Significance. If the empirical claims hold under rigorous validation, the work provides a large-scale, expert-curated benchmark for medical video understanding and a practical RL method for balancing heterogeneous multi-dataset training. The benchmark curation pipeline (expert-guided prompting and dual-model validation) and the explicit handling of reward-scale imbalance represent concrete contributions that could support future VLM development in clinical video analysis.
major comments (3)
- [Abstract] Abstract: The central claim that SFT Qwen2.5-VL-7B outperforms GPT-4.1 and Gemini-2.5-Flash, and that MedGRPO further improves the SFT baseline on grounding and captioning, is presented without any numerical deltas, error bars, statistical significance tests, or ablation tables.
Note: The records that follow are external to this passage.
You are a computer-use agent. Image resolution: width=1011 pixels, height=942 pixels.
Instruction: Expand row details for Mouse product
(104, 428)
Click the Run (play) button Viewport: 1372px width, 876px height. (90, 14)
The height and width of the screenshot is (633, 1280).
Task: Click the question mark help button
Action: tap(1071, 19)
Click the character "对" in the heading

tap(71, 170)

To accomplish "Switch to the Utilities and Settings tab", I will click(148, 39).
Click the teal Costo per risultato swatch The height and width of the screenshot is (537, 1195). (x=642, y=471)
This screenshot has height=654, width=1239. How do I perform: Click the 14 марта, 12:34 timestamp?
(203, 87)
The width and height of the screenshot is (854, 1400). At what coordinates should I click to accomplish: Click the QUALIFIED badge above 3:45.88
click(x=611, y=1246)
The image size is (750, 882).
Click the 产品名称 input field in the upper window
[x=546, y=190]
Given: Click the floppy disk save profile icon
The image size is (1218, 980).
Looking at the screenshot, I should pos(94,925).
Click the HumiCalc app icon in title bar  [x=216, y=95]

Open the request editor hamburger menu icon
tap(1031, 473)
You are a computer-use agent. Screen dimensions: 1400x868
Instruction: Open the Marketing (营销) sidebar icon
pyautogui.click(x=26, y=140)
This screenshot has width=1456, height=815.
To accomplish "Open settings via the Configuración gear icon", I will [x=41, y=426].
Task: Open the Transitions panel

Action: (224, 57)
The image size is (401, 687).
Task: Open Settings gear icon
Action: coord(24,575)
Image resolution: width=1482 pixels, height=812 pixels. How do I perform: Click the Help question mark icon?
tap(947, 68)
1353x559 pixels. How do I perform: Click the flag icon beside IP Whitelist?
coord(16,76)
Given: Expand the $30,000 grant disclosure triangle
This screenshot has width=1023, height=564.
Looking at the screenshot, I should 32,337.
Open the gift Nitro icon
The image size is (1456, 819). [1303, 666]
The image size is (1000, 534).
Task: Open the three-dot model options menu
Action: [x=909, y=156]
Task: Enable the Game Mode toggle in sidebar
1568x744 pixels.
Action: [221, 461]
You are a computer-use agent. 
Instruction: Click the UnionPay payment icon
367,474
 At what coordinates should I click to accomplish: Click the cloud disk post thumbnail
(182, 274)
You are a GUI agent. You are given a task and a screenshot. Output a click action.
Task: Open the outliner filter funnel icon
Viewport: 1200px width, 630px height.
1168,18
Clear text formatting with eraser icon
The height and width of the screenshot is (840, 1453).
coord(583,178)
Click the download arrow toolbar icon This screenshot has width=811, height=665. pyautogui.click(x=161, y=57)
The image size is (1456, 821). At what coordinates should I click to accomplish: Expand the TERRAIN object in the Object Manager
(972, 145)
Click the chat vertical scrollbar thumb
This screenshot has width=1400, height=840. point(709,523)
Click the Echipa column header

This absence makes it impossible to evaluate the magnitude or reliability of the reported gains.
- [Abstract] Abstract: The cross-dataset reward normalization step is described only at a high level (mapping medians to a common value). No quantitative details are given on the chosen common reward value, reward histograms before/after normalization, variance across the 8 sources, or ablation studies showing that this step alone prevents the collapse observed with standard RL.
- [Abstract] Abstract: The medical LLM judge is introduced as evaluating caption quality on five clinical dimensions via comparative similarity scoring, yet the manuscript provides no information on the exact judge prompt, inter-rater agreement with human experts, or any analysis of potential clinical biases introduced by the judge model.
minor comments (1)
- The project website URL is provided but no details on what resources (e.g., dataset splits, code, or judge prompts) are released there.
Simulated Author's Rebuttal
We thank the referee for the constructive feedback on our work. We address each major comment point-by-point below and have revised the manuscript to incorporate additional quantitative details, methodological clarifications, and supporting analyses where feasible.
read point-by-point responses
-
Referee: [Abstract] Abstract: The central claim that SFT Qwen2.5-VL-7B outperforms GPT-4.1 and Gemini-2.5-Flash, and that MedGRPO further improves the SFT baseline on grounding and captioning, is presented without any numerical deltas, error bars, statistical significance tests, or ablation tables. This absence makes it impossible to evaluate the magnitude or reliability of the reported gains.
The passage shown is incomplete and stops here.